# Chases first Photoshoot



## ClassicFAIL (Aug 2, 2013)

He was such a good boy! He was boggling like crazy! :3


----------



## ClassicFAIL (Aug 2, 2013)

Also can anyone help me figure out his color and markings?


----------



## Mattsrats (Feb 24, 2014)

I'm not sure on the markings but HOLY-CRAP he is CUTE!


----------



## DustyRat (Jul 9, 2012)

Great shots


----------



## ClassicFAIL (Aug 2, 2013)

Mattsrats said:


> I'm not sure on the markings but HOLY-CRAP he is CUTE!





DustyRat said:


> Great shots


 Thank you both! :3 He's a real sweet heart too :3


----------



## ksaxton (Apr 20, 2014)

These are really good photos! I wish I could get mine to sit still like this, whenever I try to take pictures of them they think I have a treat and run up to the camera and stick their faces right in front of the lens so then I can't see anything and just get a blurry blob of fur  


Sent from Petguide.com Free App


----------



## NeeNee (Feb 5, 2014)

He sure is one devilishly handsome dude!

As for colour/marking - I would say black mismarked cap


----------



## ClassicFAIL (Aug 2, 2013)

ksaxton said:


> These are really good photos! I wish I could get mine to sit still like this, whenever I try to take pictures of them they think I have a treat and run up to the camera and stick their faces right in front of the lens so then I can't see anything and just get a blurry blob of fur
> 
> 
> Sent from Petguide.com Free App


Helps when you have a dSLR with a lens with a wide aperature and a fast shutter speed. That will help freeze motion hahaha



NeeNee said:


> He sure is one devilishly handsome dude!
> 
> As for colour/marking - I would say black mismarked cap


Thank you I thought he was like a silver black with a blazed cap or something, but wasnt sure becuase of his slight spotting on his belly chin and eye lol


----------



## ilovescience (May 14, 2014)

Oh god what camera do you have? Beautiful pictures <3


----------



## PaigeRose (Apr 12, 2013)

Omg cutie!! Awesome shots


----------



## ClassicFAIL (Aug 2, 2013)

ilovescience said:


> Oh god what camera do you have? Beautiful pictures <3


Thank you, I have a Canon 50D.

**Supplied entries**
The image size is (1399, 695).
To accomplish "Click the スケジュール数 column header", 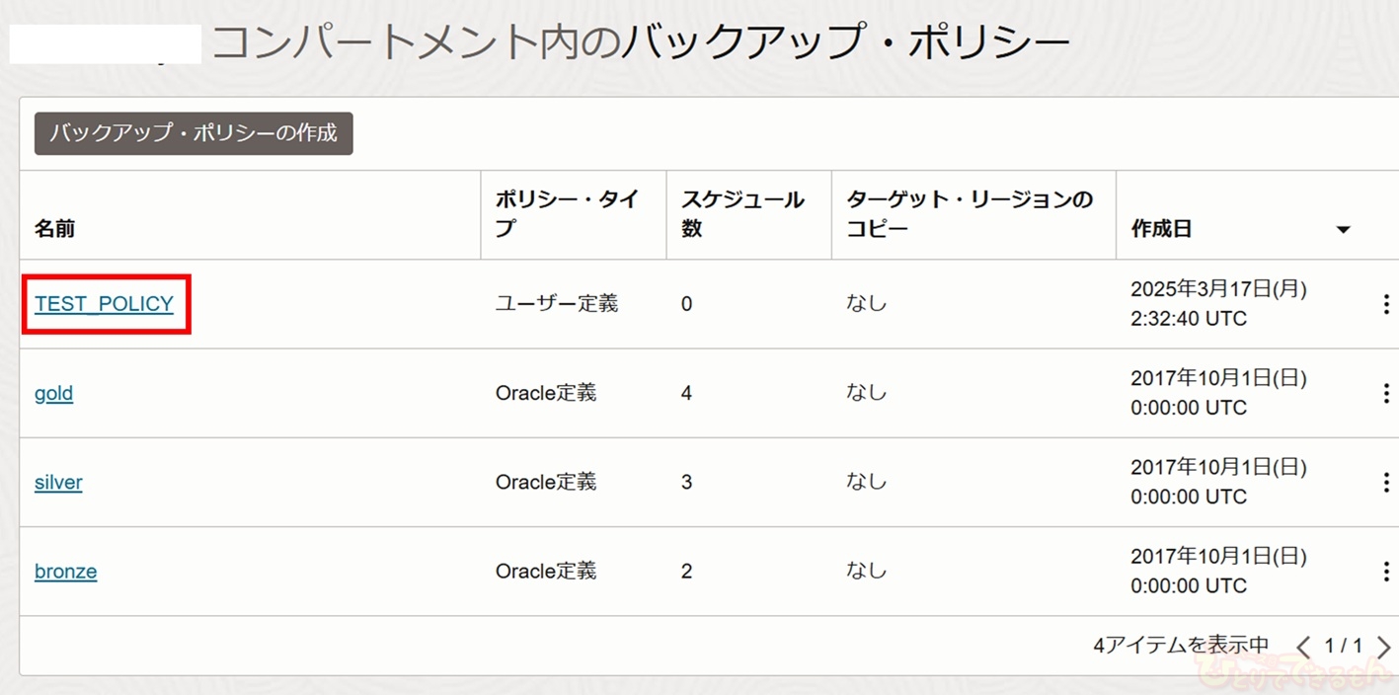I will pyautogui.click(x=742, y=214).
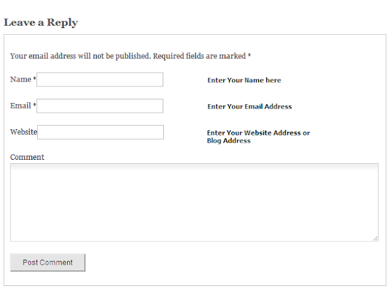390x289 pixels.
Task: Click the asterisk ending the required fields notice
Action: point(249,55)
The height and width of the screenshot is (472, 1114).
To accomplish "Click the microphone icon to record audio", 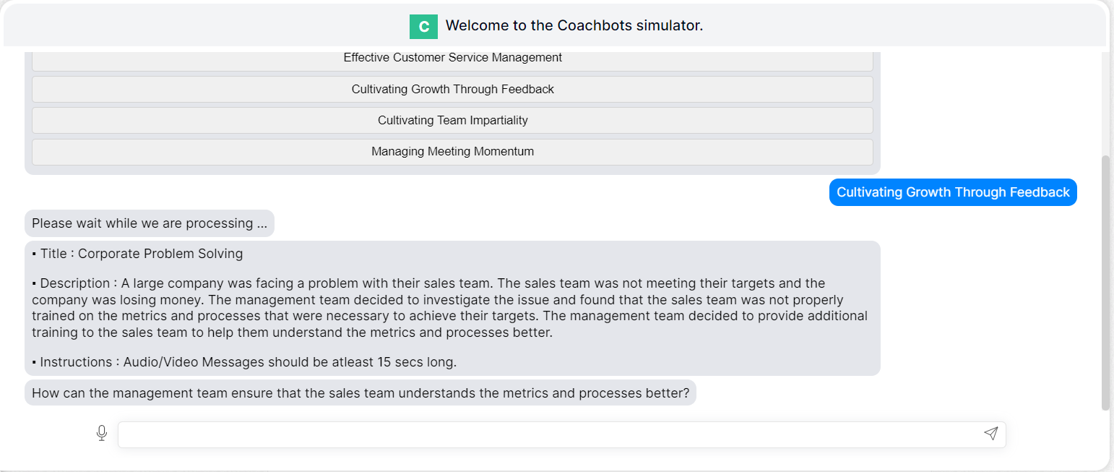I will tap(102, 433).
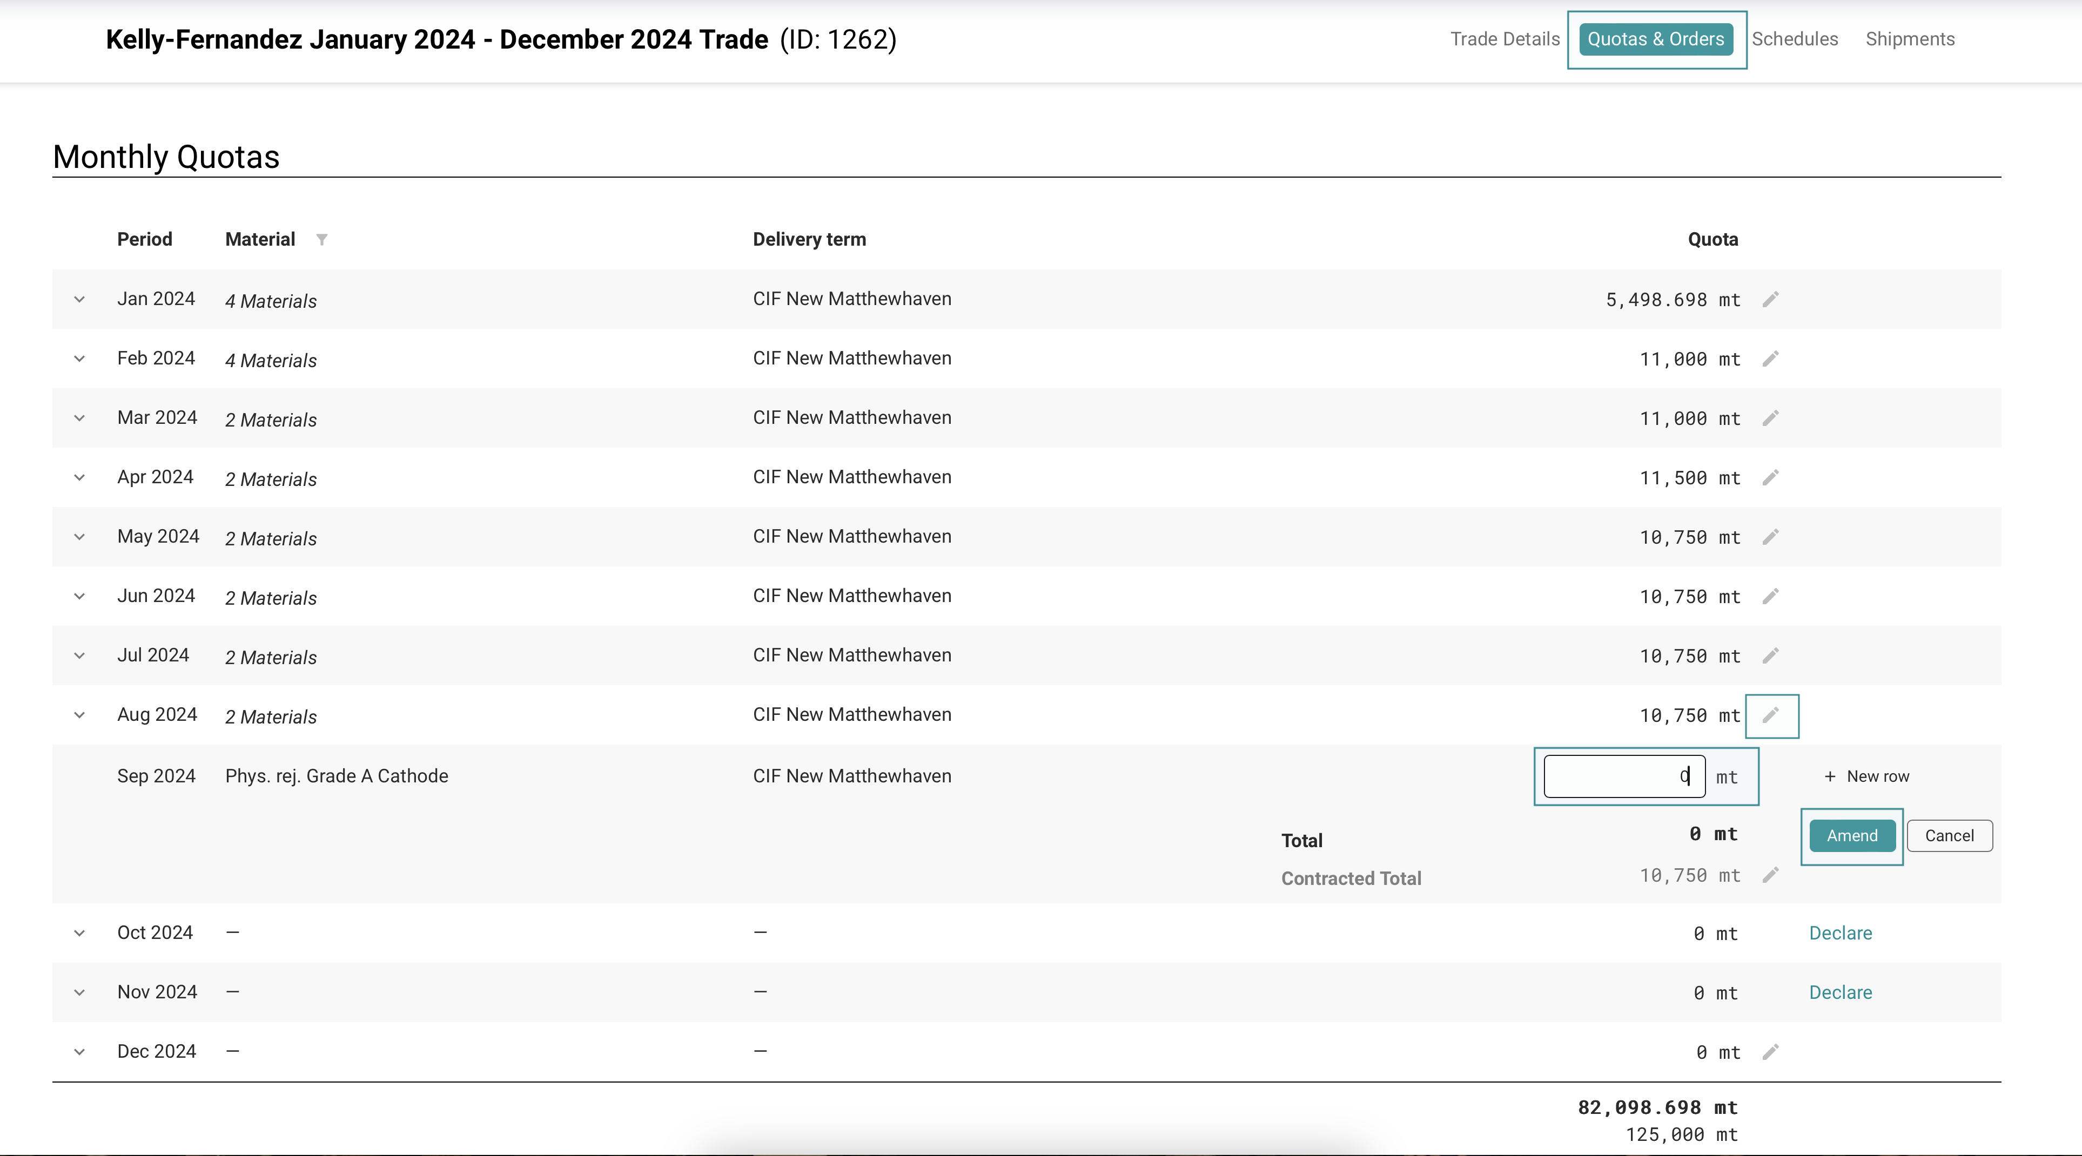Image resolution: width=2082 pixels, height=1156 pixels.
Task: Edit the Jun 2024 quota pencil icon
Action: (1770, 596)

---

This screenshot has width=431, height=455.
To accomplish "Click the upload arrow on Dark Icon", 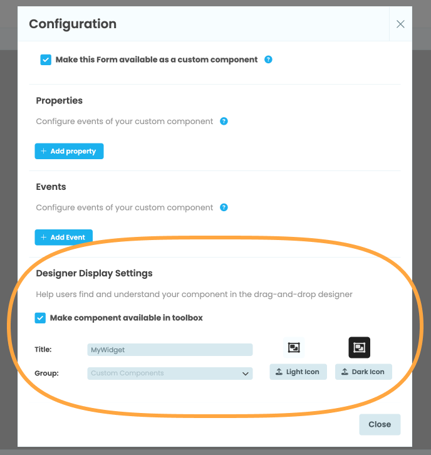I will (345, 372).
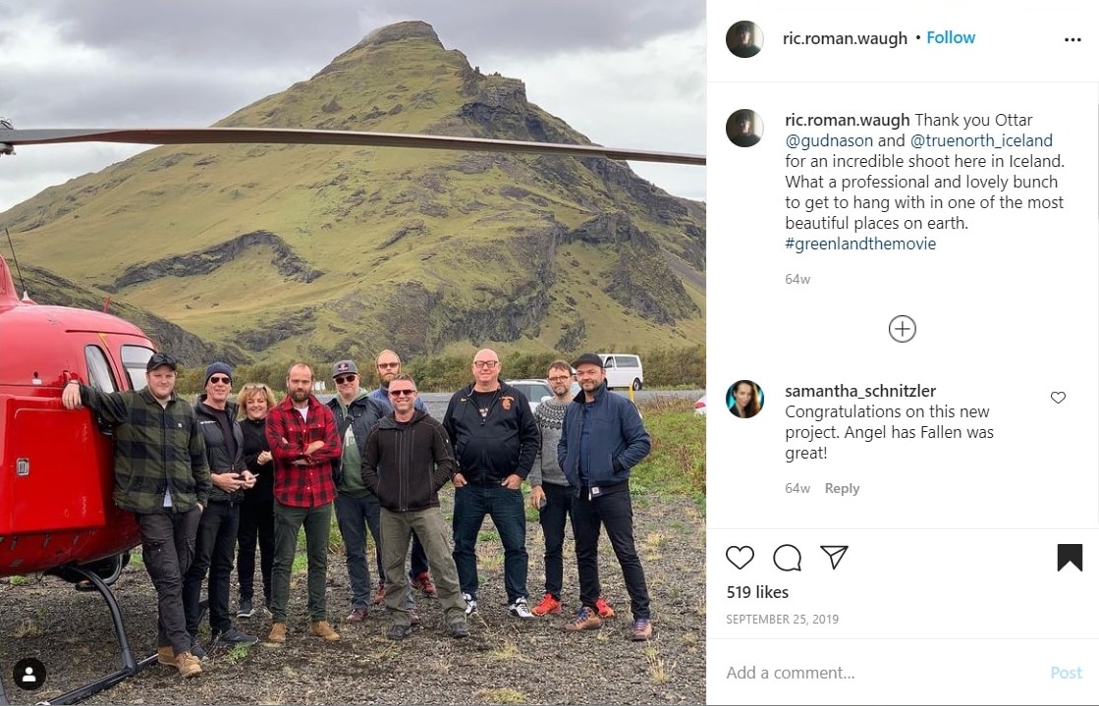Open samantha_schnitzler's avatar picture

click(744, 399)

**Job**
Continue the forum thread about Chase's first photoshoot from the point at which it stops.

**Expected answer**
----------



## Hey-Fay (Jul 8, 2013)

These are amazing!!


----------



## bloomington bob (Mar 25, 2014)

great photos!


----------



## Jessiferatu (Apr 30, 2014)

Oh he is SO CUTE! Beautiful photos.


----------



## ClassicFAIL (Aug 2, 2013)

Hey-Fay said:


> These are amazing!!





bloomington bob said:


> great photos!





Jessiferatu said:


> Oh he is SO CUTE! Beautiful photos.


Thank you all so much!! I'll update this thread regurlary with pictures now that I found my camera cord :3


----------



## Marie5656 (Jun 1, 2014)

Nice shots. And you can tell he was loving the attention.


----------



## ClassicFAIL (Aug 2, 2013)

Marie5656 said:


> Nice shots. And you can tell he was loving the attention.


He was more annoyed that he stepped in honey and wanted to get it all over his mom and her camera hahahah. I'll be taking more photos this week at some point :3


----------



## Ratmom83 (Apr 24, 2014)

Great shots! Handsome guy

Sent from Petguide.com Free App


----------



## Kitterpuss (May 9, 2014)

Lovely photos!


----------



## aimleigh (Feb 7, 2014)

those are the best photos I've ever seen. he is stunning!


----------



## Nieve5552 (May 20, 2014)

Awesome camerawork! Im jealous, the only functioning camera I have right now is the one on my phone


----------



## Bronte18 (Jun 2, 2014)

wowww! what a handsome lil guy!!!


----------



## ClassicFAIL (Aug 2, 2013)

Thank you all so much! :3


----------



## Charlottesmom (Nov 27, 2013)

Seriously, you have the touch, these shots are so professional! Chase is a very handsome dude.... :0)


----------



## Bronte18 (Jun 2, 2014)

They little eyes are so mesmerising, like a little puppy in a window, just want to kiss his little face


----------



## LittleSparrow (Apr 14, 2014)

Chase is one adorable rattie. You got such great shots! I can hardly get our girls to sit still for any pictures. Even the boys are a wee bit crazy, so I'm hoping once they age they settle down a bit lol.


----------



## ClassicFAIL (Aug 2, 2013)

Thank you all so much hahaha. I am trying to expand my photography to many different animals :3 I love chase so much. Hes such a good boy.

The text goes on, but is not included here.